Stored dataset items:

○ ○ ○ ○ ○

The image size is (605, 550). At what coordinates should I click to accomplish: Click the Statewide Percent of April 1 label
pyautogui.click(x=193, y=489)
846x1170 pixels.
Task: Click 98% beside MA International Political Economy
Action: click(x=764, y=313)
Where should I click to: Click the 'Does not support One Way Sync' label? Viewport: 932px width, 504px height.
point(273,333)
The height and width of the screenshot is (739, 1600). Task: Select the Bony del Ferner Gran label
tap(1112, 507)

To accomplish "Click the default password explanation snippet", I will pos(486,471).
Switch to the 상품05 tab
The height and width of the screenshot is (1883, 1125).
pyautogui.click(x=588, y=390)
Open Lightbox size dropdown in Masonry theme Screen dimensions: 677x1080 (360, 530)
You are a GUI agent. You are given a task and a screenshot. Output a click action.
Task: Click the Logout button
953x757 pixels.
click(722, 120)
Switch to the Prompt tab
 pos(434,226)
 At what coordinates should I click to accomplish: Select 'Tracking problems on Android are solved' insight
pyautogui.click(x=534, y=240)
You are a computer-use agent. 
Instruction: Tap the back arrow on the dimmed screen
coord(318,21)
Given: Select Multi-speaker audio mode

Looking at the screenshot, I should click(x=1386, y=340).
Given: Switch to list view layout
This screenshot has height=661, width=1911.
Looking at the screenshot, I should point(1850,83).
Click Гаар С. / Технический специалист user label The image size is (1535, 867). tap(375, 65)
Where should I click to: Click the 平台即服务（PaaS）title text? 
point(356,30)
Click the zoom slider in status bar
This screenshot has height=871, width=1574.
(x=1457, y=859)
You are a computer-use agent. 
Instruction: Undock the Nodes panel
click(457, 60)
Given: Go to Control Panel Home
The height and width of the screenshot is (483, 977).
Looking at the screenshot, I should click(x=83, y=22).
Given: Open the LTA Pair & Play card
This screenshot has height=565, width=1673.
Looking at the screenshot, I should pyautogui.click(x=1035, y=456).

○ ○ ○ ○ ○

Present all of the items above as a numbered list, skipping any blank lines.

1. The image size is (605, 550). At what coordinates should I click to accomplish: Click the Statewide Percent of April 1 label
2. pyautogui.click(x=193, y=489)
3. 846x1170 pixels.
4. Task: Click 98% beside MA International Political Economy
5. Action: click(x=764, y=313)
6. Where should I click to: Click the 'Does not support One Way Sync' label? Viewport: 932px width, 504px height.
7. point(273,333)
8. The height and width of the screenshot is (739, 1600). Task: Select the Bony del Ferner Gran label
9. tap(1112, 507)
10. To accomplish "Click the default password explanation snippet", I will pos(486,471).
11. Switch to the 상품05 tab
12. The height and width of the screenshot is (1883, 1125).
13. pyautogui.click(x=588, y=390)
14. Open Lightbox size dropdown in Masonry theme Screen dimensions: 677x1080 (360, 530)
15. You are a GUI agent. You are given a task and a screenshot. Output a click action.
16. Task: Click the Logout button
17. 953x757 pixels.
18. click(722, 120)
19. Switch to the Prompt tab
20.  pos(434,226)
21.  At what coordinates should I click to accomplish: Select 'Tracking problems on Android are solved' insight
22. pyautogui.click(x=534, y=240)
23. You are a computer-use agent. 
24. Instruction: Tap the back arrow on the dimmed screen
25. coord(318,21)
26. Given: Select Multi-speaker audio mode
27. Looking at the screenshot, I should click(x=1386, y=340).
28. Given: Switch to list view layout
29. This screenshot has height=661, width=1911.
30. Looking at the screenshot, I should point(1850,83).
31. Click Гаар С. / Технический специалист user label The image size is (1535, 867). tap(375, 65)
32. Where should I click to: Click the 平台即服务（PaaS）title text? 
33. point(356,30)
34. Click the zoom slider in status bar
35. This screenshot has height=871, width=1574.
36. (x=1457, y=859)
37. You are a computer-use agent. 
38. Instruction: Undock the Nodes panel
39. click(457, 60)
40. Given: Go to Control Panel Home
41. The height and width of the screenshot is (483, 977).
42. Looking at the screenshot, I should click(x=83, y=22).
43. Given: Open the LTA Pair & Play card
44. This screenshot has height=565, width=1673.
45. Looking at the screenshot, I should pyautogui.click(x=1035, y=456).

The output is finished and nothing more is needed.